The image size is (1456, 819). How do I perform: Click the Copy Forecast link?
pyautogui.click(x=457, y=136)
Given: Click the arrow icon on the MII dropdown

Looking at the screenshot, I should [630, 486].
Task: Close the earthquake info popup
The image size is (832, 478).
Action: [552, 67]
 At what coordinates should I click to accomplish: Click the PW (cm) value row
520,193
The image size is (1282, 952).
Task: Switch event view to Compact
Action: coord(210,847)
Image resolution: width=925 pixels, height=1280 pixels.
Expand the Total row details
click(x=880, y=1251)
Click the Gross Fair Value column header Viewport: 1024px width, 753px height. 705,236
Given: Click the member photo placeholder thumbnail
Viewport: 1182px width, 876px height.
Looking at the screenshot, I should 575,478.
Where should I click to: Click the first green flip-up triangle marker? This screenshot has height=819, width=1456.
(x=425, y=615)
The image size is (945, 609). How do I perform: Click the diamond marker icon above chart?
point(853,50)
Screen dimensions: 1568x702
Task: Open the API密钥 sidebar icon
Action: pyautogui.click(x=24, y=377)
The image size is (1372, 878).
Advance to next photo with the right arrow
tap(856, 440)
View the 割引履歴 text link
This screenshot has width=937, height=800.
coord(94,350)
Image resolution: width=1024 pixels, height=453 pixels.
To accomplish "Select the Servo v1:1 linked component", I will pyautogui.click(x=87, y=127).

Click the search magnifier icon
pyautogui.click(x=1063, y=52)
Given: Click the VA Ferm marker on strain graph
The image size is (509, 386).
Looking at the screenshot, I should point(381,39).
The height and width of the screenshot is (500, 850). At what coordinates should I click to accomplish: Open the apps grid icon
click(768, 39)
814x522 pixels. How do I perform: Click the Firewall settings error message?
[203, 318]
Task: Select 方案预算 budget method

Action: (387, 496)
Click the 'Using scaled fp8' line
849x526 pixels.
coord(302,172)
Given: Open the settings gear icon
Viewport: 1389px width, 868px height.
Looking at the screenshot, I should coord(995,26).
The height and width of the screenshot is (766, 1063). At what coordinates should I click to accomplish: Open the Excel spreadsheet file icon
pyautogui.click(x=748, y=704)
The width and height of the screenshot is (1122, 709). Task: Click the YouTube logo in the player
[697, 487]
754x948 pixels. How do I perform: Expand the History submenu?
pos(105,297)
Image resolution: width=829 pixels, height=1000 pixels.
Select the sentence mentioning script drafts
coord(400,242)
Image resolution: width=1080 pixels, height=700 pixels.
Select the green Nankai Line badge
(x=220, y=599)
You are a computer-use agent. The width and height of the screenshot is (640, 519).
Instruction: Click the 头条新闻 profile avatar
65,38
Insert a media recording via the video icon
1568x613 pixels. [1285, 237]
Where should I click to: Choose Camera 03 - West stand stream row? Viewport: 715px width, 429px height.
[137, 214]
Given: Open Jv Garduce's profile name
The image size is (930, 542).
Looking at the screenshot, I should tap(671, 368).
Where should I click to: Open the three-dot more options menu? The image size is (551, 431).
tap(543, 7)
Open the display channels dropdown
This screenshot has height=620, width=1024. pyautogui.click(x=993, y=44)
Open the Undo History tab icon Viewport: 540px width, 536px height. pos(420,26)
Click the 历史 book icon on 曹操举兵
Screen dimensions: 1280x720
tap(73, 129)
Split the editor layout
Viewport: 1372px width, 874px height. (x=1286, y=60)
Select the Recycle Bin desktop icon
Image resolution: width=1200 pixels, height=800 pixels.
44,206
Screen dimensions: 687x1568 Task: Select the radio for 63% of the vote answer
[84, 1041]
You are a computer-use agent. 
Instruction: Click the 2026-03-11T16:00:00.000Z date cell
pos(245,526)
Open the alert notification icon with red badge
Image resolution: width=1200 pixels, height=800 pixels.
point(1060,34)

━━━━━━━━━━

Stated problem:
Begin at the line that has "Screen dimensions: 687x1568" and stop after the last line of the records above. Write those lines out again, requests included, raising every coordinate in the answers by 124.

Solution to the exercise:
Screen dimensions: 687x1568 Task: Select the radio for 63% of the vote answer
[208, 1165]
You are a computer-use agent. 
Instruction: Click the 2026-03-11T16:00:00.000Z date cell
pos(369,650)
Open the alert notification icon with red badge
Image resolution: width=1200 pixels, height=800 pixels.
point(1184,158)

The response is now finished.